Exercise instructions:
Copy everything from the line containing "778x781 pixels. Task: Click" down to the line containing "Action: (x=42, y=58)" in the entries below, both of those lines included.

Entries supplied:
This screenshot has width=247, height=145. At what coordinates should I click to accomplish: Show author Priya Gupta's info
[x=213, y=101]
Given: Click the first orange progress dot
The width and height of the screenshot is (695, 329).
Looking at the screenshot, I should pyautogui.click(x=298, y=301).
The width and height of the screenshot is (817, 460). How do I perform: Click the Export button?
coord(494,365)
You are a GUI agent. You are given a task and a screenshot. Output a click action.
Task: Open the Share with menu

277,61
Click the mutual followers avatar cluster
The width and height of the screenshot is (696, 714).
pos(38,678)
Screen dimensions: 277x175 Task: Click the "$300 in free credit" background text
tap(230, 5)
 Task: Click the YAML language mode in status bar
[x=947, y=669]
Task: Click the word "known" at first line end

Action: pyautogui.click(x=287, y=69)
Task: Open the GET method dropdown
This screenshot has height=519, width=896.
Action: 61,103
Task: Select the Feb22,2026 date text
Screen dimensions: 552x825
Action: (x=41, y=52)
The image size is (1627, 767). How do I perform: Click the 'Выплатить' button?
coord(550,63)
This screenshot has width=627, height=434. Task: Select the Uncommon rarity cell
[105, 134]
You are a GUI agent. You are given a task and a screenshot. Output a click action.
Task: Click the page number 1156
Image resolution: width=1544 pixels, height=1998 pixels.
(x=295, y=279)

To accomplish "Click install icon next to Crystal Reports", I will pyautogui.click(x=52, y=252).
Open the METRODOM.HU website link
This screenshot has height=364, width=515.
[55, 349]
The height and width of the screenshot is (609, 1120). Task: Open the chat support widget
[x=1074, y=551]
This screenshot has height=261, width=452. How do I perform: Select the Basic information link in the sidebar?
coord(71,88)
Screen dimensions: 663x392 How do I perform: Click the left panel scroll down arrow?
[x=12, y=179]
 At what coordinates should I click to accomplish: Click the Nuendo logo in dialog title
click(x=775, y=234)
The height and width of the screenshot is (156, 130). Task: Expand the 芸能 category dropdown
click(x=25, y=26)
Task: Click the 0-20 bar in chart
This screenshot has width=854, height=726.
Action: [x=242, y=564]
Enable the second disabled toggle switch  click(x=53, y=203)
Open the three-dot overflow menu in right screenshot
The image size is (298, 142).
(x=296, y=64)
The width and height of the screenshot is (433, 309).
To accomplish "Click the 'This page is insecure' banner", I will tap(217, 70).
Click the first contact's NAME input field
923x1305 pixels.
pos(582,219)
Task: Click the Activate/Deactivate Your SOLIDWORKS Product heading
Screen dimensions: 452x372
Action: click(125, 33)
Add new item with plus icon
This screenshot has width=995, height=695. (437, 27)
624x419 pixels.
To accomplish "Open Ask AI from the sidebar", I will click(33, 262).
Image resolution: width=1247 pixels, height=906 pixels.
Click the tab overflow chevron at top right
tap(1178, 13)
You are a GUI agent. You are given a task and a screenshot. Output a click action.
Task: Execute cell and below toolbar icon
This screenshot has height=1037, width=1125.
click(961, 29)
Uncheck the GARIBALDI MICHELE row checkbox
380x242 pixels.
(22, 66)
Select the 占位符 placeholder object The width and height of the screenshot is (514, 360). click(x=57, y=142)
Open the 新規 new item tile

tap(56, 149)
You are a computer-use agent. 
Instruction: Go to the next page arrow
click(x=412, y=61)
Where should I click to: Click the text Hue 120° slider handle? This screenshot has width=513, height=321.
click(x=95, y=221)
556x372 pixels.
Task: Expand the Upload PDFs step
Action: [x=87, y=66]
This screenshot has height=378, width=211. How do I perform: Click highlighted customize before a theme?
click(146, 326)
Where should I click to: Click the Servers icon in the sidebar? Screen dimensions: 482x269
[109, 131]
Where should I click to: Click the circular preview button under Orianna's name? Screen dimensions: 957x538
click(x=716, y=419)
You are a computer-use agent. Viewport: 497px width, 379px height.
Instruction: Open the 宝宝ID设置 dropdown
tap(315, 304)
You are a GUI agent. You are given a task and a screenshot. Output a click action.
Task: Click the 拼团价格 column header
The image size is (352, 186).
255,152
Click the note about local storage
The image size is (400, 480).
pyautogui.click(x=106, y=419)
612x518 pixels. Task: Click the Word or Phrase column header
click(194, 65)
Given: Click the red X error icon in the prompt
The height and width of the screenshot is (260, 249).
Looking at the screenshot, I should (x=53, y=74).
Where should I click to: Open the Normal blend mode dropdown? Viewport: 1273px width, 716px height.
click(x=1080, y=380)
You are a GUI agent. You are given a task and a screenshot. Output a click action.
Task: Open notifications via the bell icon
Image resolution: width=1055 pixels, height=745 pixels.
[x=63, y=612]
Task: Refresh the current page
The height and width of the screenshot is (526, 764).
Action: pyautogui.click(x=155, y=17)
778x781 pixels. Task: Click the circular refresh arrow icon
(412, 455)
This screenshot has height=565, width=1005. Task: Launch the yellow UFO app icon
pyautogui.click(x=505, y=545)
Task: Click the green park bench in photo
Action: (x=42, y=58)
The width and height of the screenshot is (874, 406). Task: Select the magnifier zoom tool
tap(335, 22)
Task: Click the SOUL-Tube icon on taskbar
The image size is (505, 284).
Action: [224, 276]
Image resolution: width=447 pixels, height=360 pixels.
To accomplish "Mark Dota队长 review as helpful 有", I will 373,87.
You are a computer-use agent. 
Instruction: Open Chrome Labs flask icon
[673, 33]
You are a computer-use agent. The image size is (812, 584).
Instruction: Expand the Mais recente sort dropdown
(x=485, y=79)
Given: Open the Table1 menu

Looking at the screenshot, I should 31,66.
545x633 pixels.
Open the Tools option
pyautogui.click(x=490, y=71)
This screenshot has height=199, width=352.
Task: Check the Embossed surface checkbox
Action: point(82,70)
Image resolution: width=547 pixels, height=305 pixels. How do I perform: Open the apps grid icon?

Finished exercise:
778x781 pixels. Task: Click the circular refresh arrow icon
(412, 455)
This screenshot has height=565, width=1005. Task: Launch the yellow UFO app icon
pyautogui.click(x=505, y=545)
Task: Click the green park bench in photo
Action: (x=42, y=58)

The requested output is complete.